Isolation levels are how SQL Server decides what
level of locking to take when working with data. There are five
isolation levels available for your transactions in SQL Server 2008:
READ UNCOMMITED, READ COMMITED, REPEATABLE READ, SNAPSHOT, and
SERIALIZABLE. Only one isolation level can be set for your connection,
and that isolation level persists until the connection to SQL Server is
broken or the isolation level is explicitly changed by using the SET TRANSACTION ISOLATION LEVEL statement.
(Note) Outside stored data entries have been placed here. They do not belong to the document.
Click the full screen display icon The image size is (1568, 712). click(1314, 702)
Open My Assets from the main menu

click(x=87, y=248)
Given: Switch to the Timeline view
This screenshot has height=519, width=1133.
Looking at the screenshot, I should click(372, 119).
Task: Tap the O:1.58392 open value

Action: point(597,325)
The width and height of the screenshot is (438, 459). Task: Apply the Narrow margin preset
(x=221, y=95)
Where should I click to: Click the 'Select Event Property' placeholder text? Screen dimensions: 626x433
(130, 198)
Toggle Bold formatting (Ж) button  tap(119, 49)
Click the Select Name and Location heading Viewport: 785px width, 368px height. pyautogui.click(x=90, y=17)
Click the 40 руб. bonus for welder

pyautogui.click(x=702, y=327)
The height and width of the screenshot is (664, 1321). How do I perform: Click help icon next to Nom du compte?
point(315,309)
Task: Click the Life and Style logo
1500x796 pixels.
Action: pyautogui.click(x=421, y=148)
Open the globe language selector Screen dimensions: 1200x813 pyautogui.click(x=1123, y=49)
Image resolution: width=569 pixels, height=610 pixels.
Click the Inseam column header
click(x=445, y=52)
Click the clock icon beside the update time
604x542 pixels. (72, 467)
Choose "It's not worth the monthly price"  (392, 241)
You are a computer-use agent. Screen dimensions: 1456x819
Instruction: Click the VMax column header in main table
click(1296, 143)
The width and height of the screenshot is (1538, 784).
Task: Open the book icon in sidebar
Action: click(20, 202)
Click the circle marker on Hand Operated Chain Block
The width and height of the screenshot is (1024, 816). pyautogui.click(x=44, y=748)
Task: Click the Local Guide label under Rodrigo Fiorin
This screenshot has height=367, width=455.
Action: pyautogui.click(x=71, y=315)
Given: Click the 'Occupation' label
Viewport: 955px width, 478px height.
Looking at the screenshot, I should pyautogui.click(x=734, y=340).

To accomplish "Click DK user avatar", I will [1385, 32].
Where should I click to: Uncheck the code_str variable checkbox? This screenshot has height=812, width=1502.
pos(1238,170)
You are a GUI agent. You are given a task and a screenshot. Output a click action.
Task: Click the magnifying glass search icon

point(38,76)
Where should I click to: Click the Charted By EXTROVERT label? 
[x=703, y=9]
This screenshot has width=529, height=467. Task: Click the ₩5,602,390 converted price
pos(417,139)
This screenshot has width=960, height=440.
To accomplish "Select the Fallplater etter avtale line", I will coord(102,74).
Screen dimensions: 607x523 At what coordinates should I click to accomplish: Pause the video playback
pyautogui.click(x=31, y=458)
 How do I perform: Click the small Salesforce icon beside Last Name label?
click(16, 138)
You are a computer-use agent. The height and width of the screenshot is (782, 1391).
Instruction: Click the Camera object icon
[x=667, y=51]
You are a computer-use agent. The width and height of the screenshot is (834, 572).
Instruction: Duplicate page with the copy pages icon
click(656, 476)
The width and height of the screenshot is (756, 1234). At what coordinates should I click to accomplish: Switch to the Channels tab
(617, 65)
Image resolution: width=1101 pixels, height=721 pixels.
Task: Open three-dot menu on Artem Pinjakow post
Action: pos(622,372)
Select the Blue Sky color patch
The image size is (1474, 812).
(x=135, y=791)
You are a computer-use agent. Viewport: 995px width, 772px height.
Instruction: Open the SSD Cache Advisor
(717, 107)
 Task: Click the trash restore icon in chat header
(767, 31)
If a stored procedure has a SET TRANSACTION ISOLATION LEVEL
statement within it and the calling code uses a different isolation
level, then the isolation level will be changed, and will revert back
to the calling code isolation level upon completion of the stored
procedure. If table locking hints are included within a query, those
locking hints will override the default locking hints of the isolation
READ UNCOMMITTED isolation level is similar to the WITH (NOLOCK) hint
in that it allows you to perform dirty reads of the tables and pages
that you are reading even if other transactions have modified those
records. This is the least restrictive of the isolation levels. You can
protect yourself from locking contention while preventing dirty reads
by setting the READ_COMMITTED_SNAPSHOT option of the database to true, and using the READ COMMITTED isolation level, or by using the SNAPSHOT isolation level.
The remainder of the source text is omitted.